(ASSIGNMENT): Write the records out again exactly, but without pictures.
++++++++++++++++++++
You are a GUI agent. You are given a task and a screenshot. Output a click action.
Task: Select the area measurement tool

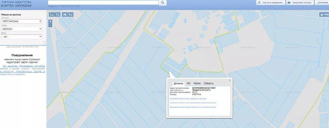58,15
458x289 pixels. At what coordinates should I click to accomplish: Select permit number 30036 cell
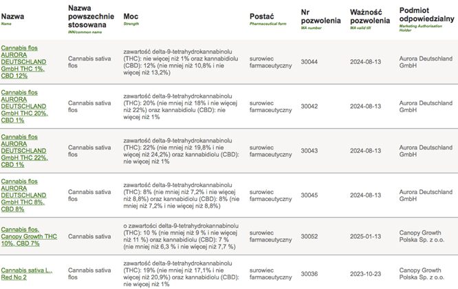[x=309, y=274]
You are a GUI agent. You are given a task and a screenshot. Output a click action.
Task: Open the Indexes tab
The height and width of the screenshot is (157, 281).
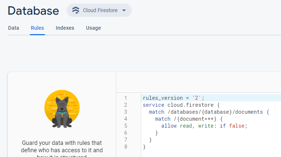65,28
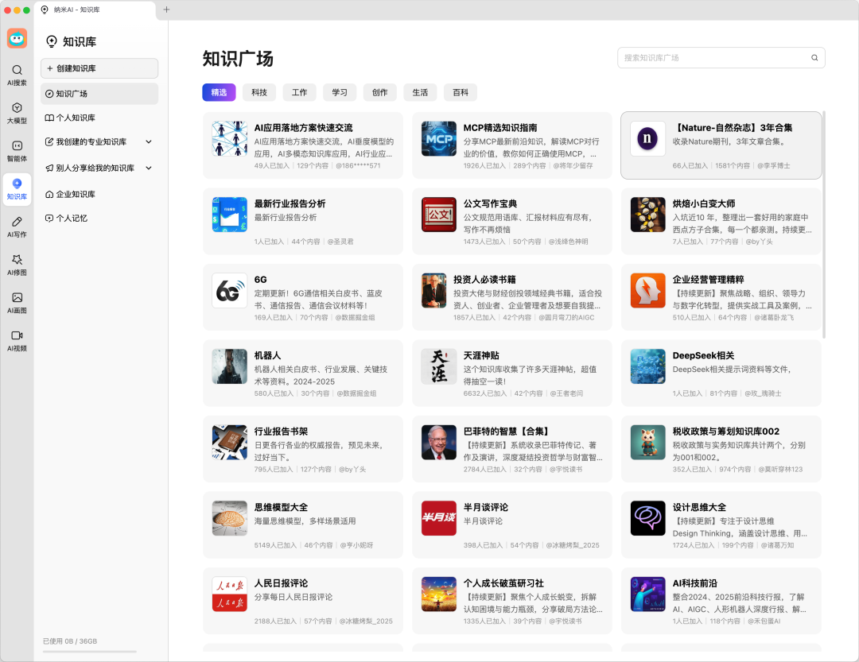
++++++++++++++++++++
(SOLVED EXERCISE):
You are a GUI agent. You are given a task and a screenshot. Output a click action.
Task: Select the area measurement tool

58,15
458x289 pixels. At what coordinates should I click to accomplish: Select permit number 30036 cell
[x=309, y=274]
You are a GUI agent. You are given a task and a screenshot. Output a click action.
Task: Open the Indexes tab
The height and width of the screenshot is (157, 281).
65,28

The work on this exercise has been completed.